▶ [About this exercise] Show all lines of the entries in which the word "computer" is found.

▶ [Record set]

○ ○ ○ ○ ○ ○ ○

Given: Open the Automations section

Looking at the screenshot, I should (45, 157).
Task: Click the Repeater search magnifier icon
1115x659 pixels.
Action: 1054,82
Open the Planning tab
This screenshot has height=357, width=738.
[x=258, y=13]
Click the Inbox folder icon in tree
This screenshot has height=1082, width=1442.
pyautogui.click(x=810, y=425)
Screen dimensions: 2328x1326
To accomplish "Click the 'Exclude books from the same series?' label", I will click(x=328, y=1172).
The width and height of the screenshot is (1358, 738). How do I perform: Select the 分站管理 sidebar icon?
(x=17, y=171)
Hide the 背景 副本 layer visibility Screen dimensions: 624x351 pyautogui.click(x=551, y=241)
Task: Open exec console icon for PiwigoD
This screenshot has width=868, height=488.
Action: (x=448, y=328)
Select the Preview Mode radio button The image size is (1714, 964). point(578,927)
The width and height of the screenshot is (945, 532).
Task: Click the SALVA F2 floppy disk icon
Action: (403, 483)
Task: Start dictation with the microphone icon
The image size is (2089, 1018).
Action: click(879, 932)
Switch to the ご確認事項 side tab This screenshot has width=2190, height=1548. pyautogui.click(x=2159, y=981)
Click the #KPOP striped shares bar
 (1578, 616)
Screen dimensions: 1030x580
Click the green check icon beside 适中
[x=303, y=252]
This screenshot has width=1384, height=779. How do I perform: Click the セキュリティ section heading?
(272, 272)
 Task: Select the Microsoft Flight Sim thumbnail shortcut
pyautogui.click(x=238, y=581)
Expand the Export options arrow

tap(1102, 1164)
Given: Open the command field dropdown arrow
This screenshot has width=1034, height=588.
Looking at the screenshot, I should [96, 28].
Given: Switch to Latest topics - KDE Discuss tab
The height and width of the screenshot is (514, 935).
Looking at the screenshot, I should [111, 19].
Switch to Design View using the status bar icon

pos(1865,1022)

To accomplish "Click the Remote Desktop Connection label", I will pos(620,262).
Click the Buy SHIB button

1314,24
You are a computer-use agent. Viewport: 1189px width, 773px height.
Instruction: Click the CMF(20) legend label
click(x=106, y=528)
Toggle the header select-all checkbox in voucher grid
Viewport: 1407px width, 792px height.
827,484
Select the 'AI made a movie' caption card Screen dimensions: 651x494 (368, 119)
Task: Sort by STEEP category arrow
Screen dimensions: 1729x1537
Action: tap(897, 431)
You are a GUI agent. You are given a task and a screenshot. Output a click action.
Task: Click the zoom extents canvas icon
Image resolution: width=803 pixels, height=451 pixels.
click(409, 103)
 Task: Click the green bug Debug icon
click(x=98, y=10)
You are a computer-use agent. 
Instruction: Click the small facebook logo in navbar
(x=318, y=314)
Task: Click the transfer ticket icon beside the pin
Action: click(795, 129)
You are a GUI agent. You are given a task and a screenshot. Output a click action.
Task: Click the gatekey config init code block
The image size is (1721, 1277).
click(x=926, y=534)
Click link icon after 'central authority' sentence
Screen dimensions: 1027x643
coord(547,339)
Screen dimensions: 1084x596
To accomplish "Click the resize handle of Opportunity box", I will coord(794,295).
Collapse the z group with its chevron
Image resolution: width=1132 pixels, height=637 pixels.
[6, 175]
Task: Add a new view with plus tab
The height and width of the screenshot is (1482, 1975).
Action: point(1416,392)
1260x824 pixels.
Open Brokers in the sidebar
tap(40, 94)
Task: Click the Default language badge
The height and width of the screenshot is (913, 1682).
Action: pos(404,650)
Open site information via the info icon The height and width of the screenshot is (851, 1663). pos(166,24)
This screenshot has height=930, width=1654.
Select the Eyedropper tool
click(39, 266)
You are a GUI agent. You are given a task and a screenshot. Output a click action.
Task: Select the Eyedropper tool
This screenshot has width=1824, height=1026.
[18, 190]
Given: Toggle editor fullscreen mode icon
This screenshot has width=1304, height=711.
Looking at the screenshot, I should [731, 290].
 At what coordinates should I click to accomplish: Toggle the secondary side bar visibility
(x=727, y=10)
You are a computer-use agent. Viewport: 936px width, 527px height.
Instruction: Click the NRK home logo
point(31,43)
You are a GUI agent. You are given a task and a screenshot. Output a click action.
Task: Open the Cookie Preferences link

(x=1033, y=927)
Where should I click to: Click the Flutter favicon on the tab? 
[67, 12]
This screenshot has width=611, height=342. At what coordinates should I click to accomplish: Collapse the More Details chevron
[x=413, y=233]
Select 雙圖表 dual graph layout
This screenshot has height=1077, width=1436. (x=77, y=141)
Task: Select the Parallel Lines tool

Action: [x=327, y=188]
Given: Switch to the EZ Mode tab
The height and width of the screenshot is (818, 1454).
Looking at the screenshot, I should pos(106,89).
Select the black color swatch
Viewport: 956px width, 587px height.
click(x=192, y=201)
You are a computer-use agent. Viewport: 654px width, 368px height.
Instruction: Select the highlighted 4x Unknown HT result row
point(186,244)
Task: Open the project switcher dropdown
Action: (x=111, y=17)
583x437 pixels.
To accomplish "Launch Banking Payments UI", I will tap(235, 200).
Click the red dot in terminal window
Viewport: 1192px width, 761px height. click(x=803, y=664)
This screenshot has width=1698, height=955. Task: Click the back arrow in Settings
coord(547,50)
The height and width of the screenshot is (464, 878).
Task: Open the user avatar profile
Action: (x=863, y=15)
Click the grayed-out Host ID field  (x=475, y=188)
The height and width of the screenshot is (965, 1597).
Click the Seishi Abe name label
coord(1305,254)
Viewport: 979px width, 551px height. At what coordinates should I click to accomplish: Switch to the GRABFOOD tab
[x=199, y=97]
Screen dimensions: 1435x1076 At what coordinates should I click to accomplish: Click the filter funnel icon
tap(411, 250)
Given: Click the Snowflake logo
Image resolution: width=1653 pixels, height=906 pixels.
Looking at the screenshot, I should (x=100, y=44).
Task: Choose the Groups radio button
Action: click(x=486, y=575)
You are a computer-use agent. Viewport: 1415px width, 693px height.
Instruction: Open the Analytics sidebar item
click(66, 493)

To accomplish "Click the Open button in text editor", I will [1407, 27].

○ ○ ○ ○ ○ ○ ○

▶ [Exercise solution]
You are a computer-use agent. Viewport: 1189px width, 773px height.
You are a computer-use agent. 
You are a computer-use agent. Viewport: 936px width, 527px height.
You are a computer-use agent. Viewport: 654px width, 368px height.
You are a computer-use agent. Viewport: 1415px width, 693px height.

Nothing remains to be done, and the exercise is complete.